== Segment start ==
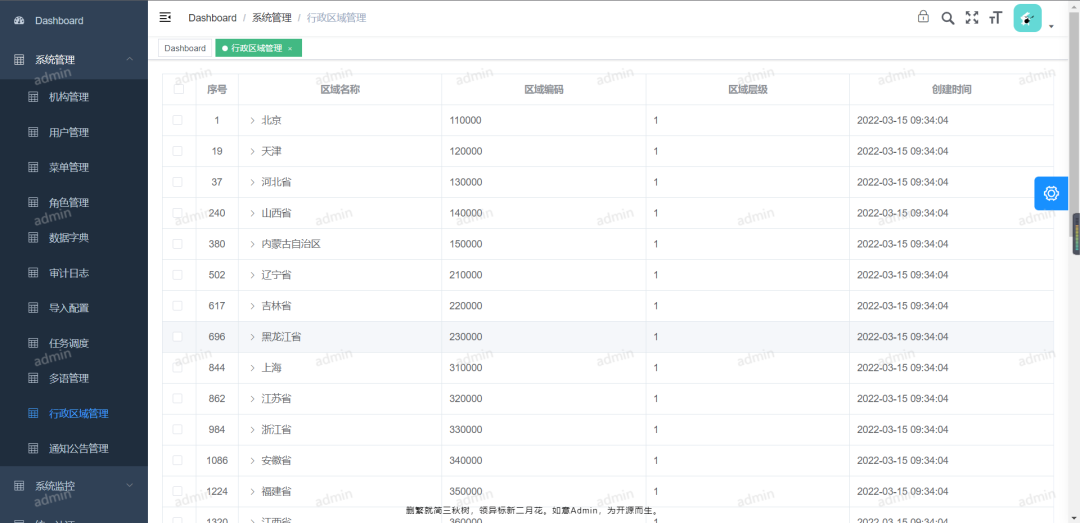Switch to the Dashboard tab
The image size is (1080, 523).
pyautogui.click(x=185, y=48)
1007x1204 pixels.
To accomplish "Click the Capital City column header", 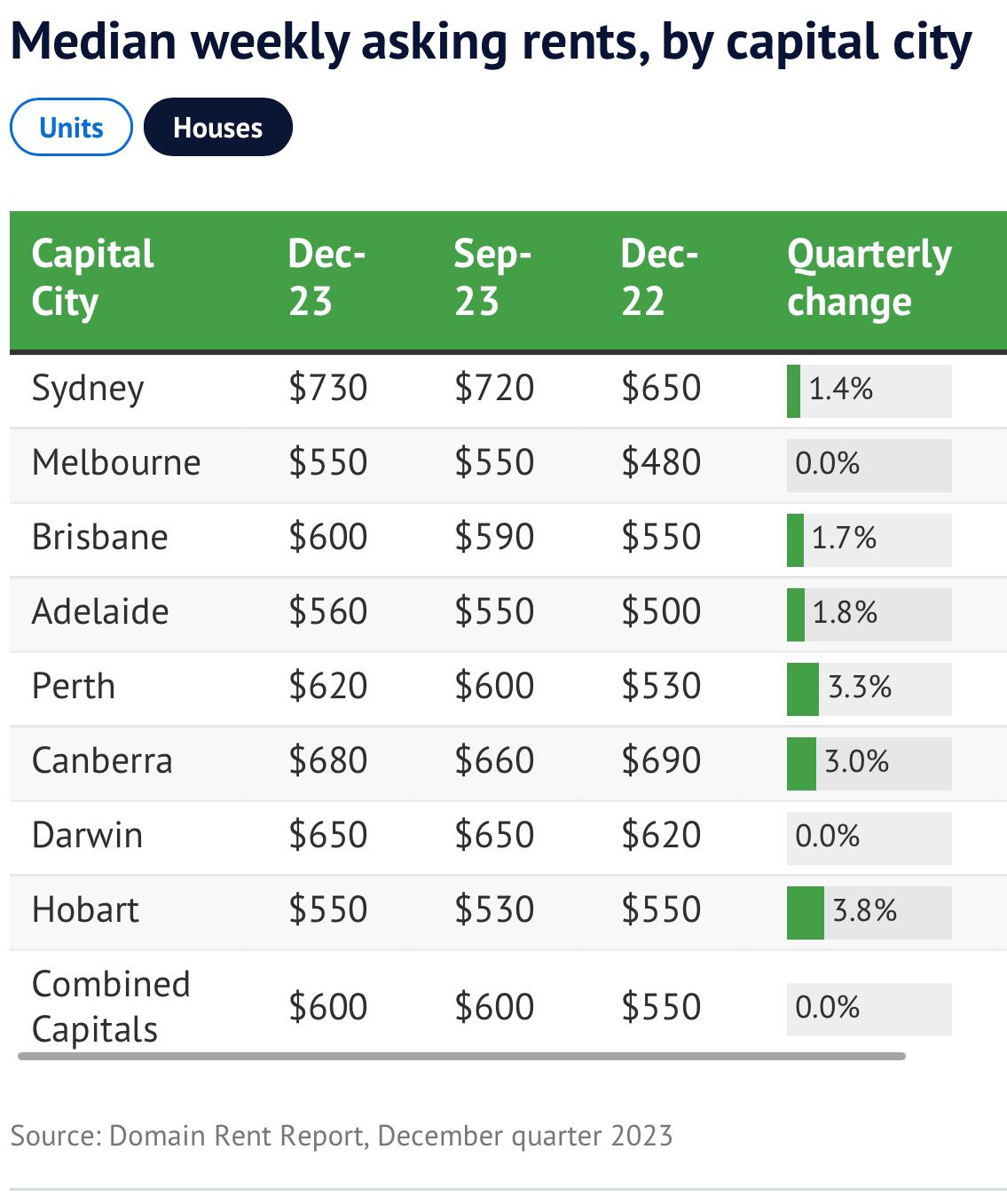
== Segment end ==
_Problem:_ With pictures left out, print the lines of the material above from the line containing "1007x1204 pixels." through its last line, exactly and nothing more.

_Exercise response:_
1007x1204 pixels.
To accomplish "Click the Capital City column header", 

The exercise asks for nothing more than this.